The letter comes after the couple spoke about the upcoming general election in a clip last month and encouraged Americans to vote, which has caused quite a stir in both the US and the UK.
Smith, a Republican, explicitly called the video out, saying that their "actions constitute a violation of the British royal family's policy of political neutrality and an inappropriate act of domestic interference by one of our closest allies".
The two were featured on an ABC television special for TIME's list of the 100 Most Influential People in the World.
In it, Markle said: "Every four years we are told the same thing: 'This is the most important choice of our life.' But that's it. "
"When we vote, our values are put into action and our voices are heard," she continued.
"As we approach this November, it is important that we reject hate speech, misinformation and online negativity," said Harry in the clip, which aired on September 22nd, National Voter Registration Day in the US.
But Smith claimed on Friday that her comments were evidence of a campaign against President Donald Trump.
Neither Harry nor Markle mentioned the president or his Democratic opponent Joe Biden in the video.
A source close to Harry repressed the claims, telling The Daily Mail that he "spoke about the tone of the debate ahead of an election that is already quite feverish".
"He's not talking about a candidate or any particular campaign," the source said. "It builds on a lot of things he said before about online communities, how we interact with each other online, rather than specifically making political points."
The British royal family has long followed a tradition of political neutrality. Queen Elizabeth does not vote and Harry said on the TIME video that "he has never been able to vote in the UK in all of my life".
Markle, an American, can vote in the US. She moved to Los Angeles with Harry earlier this year after they left the Royal Family.
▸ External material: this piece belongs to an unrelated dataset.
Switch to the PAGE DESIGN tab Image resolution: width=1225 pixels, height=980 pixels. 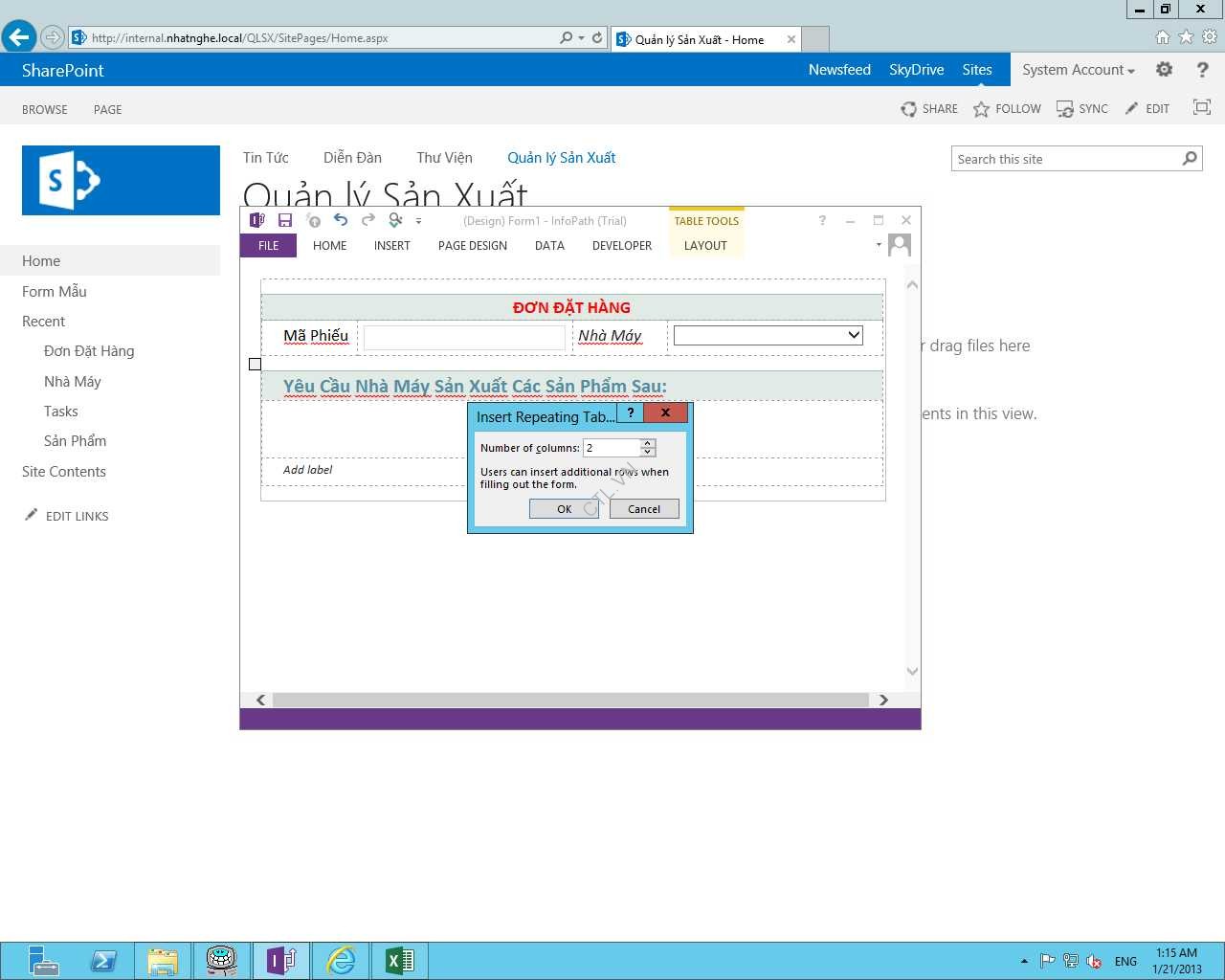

"We intend to step down as 'senior' members of the royal family and work to become financially independent while continuing to fully support Her Majesty the Queen," the couple announced in January.
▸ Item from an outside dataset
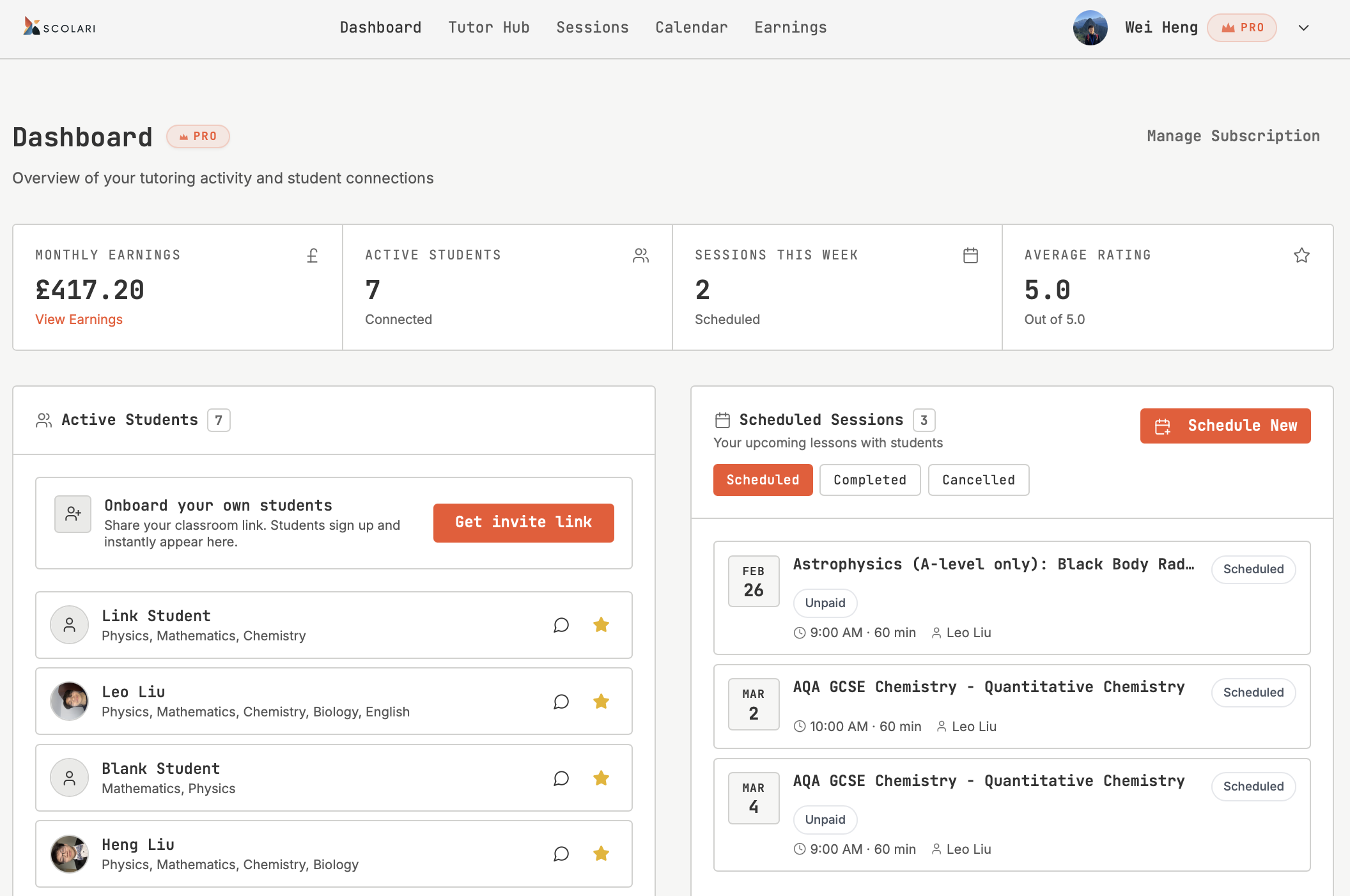Open the Feb 26 Astrophysics session
The width and height of the screenshot is (1350, 896).
993,565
After their departure, the two announced that they would no longer use the "Royal Highness" markers as they no longer hold official roles with the family, but instead retain their titles as Duke and Duchess of Sussex.
Smith asked that his letter be forwarded to the Queen, the only person authorized to remove royal titles. However, she can't stop Harry from being called a prince as only he has the discretion to do so, The Daily Mail reported.
The UK Embassy in Washington, DC did not respond to Business Insider's request for comment. A spokesman for Harry and Markle also didn't answer immediately.
The couple have undergone an immense trial since moving to the United States that even drew Trump's wrath. The president responded to the TIME video by saying he was "not a fan" of Markle and wishing Harry "good luck".